** begin **

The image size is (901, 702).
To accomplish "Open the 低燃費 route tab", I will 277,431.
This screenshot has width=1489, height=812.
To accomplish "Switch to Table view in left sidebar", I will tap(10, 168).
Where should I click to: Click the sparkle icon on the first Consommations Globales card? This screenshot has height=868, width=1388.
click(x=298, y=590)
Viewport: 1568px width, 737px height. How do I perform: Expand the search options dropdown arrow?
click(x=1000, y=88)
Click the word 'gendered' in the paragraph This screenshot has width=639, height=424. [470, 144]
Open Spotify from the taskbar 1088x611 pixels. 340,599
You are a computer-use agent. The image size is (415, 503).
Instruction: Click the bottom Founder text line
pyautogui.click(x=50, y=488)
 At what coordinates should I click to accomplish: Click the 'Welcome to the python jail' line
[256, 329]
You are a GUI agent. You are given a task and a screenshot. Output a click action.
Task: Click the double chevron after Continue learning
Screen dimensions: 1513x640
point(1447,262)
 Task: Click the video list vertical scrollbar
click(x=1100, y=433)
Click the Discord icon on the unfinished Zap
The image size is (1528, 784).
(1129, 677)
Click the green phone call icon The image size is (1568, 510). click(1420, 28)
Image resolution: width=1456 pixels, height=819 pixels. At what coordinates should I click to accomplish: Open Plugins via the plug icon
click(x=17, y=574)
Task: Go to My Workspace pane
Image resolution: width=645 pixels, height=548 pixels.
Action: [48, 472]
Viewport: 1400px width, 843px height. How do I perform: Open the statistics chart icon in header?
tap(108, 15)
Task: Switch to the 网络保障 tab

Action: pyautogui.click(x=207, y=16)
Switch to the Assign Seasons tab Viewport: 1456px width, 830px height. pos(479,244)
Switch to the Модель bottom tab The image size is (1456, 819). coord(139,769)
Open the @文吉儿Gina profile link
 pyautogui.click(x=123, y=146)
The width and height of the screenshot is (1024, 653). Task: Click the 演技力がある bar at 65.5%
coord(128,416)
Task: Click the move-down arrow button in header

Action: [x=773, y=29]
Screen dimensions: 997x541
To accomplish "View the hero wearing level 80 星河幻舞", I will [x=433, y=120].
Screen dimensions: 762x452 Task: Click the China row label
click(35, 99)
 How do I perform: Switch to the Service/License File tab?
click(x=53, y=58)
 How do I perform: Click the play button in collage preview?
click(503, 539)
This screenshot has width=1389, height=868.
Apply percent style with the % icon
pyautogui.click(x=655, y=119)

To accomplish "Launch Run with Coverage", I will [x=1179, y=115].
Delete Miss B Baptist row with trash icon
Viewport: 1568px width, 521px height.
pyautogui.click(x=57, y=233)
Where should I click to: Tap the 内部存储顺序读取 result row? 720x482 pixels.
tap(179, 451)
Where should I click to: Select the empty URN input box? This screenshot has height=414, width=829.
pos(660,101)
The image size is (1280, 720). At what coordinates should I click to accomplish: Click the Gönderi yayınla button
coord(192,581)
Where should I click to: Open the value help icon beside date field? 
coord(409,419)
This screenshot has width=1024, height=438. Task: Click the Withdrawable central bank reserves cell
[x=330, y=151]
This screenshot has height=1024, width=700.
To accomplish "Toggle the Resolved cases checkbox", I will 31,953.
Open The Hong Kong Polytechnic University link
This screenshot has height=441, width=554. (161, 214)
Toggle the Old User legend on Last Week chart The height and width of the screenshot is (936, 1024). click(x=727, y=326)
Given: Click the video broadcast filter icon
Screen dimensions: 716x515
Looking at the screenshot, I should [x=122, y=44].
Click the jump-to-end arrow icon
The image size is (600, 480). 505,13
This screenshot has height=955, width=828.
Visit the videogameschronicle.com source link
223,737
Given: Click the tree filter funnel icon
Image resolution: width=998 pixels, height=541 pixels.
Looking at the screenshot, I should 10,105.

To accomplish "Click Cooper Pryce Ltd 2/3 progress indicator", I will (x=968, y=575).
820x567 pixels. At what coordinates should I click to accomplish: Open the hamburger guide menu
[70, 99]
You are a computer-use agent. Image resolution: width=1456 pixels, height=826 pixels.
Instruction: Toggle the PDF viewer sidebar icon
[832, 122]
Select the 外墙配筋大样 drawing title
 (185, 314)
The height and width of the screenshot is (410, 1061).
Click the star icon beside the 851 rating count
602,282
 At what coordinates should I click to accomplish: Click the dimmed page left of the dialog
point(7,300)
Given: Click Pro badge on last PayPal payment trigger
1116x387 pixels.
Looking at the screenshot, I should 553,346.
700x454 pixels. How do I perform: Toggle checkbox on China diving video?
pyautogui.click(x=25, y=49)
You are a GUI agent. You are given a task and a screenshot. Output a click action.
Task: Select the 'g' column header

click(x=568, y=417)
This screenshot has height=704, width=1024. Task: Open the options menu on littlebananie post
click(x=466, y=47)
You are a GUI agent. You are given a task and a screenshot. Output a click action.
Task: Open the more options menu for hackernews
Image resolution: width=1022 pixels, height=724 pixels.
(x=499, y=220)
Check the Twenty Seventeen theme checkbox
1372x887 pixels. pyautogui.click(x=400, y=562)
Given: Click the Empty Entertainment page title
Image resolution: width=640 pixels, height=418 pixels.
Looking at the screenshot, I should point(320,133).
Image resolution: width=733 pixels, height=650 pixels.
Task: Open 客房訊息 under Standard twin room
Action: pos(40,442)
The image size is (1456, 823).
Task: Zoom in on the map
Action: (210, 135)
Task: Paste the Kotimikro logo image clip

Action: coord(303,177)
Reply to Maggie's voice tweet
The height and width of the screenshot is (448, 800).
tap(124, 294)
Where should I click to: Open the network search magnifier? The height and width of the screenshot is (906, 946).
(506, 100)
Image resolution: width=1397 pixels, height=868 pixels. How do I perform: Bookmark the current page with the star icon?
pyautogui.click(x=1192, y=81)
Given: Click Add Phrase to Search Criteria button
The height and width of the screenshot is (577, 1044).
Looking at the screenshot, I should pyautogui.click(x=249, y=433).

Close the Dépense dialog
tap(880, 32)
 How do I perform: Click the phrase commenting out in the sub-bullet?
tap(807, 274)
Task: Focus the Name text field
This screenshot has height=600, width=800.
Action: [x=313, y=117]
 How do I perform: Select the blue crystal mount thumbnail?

** end **

_Exercise requirements_: Reproduce every line in the stretch from the line that contains "Open Spotify from" through the line that contains "point(1447,262)", requests included, adding -94 to each coordinate in the answers.

_Exercise response_:
Open Spotify from the taskbar 1088x611 pixels. 246,505
You are a computer-use agent. The image size is (415, 503).
Instruction: Click the bottom Founder text line
pyautogui.click(x=-44, y=394)
 At what coordinates should I click to accomplish: Click the 'Welcome to the python jail' line
[162, 235]
You are a GUI agent. You are given a task and a screenshot. Output a click action.
Task: Click the double chevron after Continue learning
Screen dimensions: 1513x640
point(1353,168)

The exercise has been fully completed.